Located on a bend in the Nile in northern Sudan’s Nubia region, Jebel Barkal (Pure Mountain) was believed by ancient Egyptians to be the place the god Amun dwelled.
There is an abundance of rich, religious to explore in this charming region.
Jebel Barkal and the sites of the Nubian region occupy more than 60 kilometers in the Nile Valley. The area features monuments of the Nubian and Meroitic culture that prevailed under the Second Kingdom of Kush, according to the official website of UNESCO.
Since prehistoric times, Jebel Barkal has been closely linked to religious traditions and folklore, as has been considered sacred since the era of the New Kingdom.
It contains about 13 temples, the largest and most famous of which is the Temple of Amun. The mountain was added to UNESCO’s list of World Heritage sites along with other areas in Nubia in 2003.
The mountain gets its name from a hieroglyph inscribed in it that translates to “Pure Mountain,” according to Mohamed Osama, an archaeological researcher and destination advisor at Dunes & Beyond. Osama added that “the mountain gives that feeling that it was sacred to the ancient Egyptians, and it is still sacred to this day.”
Osama stated that some Sudanese still visit the mountain and believe in its blessings.
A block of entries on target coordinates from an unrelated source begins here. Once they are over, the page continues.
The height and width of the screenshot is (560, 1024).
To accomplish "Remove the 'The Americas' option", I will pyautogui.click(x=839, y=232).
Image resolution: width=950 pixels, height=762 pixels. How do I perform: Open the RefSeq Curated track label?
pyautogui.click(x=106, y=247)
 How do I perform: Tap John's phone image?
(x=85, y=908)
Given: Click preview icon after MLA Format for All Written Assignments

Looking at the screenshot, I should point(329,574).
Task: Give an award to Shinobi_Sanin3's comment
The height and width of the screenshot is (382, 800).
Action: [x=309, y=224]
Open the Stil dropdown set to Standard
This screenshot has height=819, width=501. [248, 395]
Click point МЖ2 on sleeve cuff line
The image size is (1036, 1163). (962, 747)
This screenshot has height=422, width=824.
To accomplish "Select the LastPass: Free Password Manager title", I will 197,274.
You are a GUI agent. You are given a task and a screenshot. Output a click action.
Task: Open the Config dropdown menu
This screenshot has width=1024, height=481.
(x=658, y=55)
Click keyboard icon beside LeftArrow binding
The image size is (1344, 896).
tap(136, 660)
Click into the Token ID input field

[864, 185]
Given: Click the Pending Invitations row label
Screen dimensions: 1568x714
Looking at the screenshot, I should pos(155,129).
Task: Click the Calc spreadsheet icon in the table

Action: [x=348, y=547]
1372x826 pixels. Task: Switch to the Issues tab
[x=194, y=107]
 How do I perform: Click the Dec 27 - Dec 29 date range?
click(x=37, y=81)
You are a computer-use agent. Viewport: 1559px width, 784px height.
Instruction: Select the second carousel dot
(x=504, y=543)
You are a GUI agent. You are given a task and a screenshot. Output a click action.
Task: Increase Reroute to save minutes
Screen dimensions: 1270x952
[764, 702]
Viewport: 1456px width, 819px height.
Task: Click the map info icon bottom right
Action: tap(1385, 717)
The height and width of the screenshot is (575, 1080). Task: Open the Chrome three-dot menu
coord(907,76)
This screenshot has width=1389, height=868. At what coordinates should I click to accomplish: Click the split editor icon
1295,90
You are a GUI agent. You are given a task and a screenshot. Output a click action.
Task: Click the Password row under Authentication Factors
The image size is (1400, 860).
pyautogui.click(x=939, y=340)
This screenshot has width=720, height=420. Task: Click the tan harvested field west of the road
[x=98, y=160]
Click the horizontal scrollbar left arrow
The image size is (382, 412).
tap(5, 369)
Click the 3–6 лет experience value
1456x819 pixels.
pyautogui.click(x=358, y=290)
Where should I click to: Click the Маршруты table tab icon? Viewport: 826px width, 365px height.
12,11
Although the mountain has been an important religious center in Sudan, its historical importance is also embodied in its being an essential site in the capital of the Kush state, which has a common history with Egypt, that is, the city of Napata.
The area surrounding the mountain also housed royal palaces belonging to the Kush kingdom, and Napata was the royal burial place for all the Kushite princes during their reign, whether in Sudan or Egypt.
Osama stressed that while tourism in the region may be sparse, is still pristine. Visitors can enjoy the site without the massive swells of tourists.
Osama added, “In many cases, you may find yourself talking face to face with some of the archaeologists in the archaeological missions that are excavating antiquities in the region.”
The mountain can be explored on several trips, one of which is dedicated to visiting the temples located in the eastern part of the mountain.
In its western part, you will find some pyramids that were once used as royal burial sites for the Kushite dynasty.
Visitors should also not miss the opportunity to watch the sunrise and sunset from the mountain’s summit.
Climbing the mountain may take 20 minutes, but it is worth it, as one can see from the top a vast expanse of temples and the picturesque nature.
In general, Osama believes that tourism in Sudan may witness “very big booms”, as it attracts those interested in archaeology and the discovery of civilizations, pointing out that the Jebel Barkal region will generally be a wonderful destination for these people.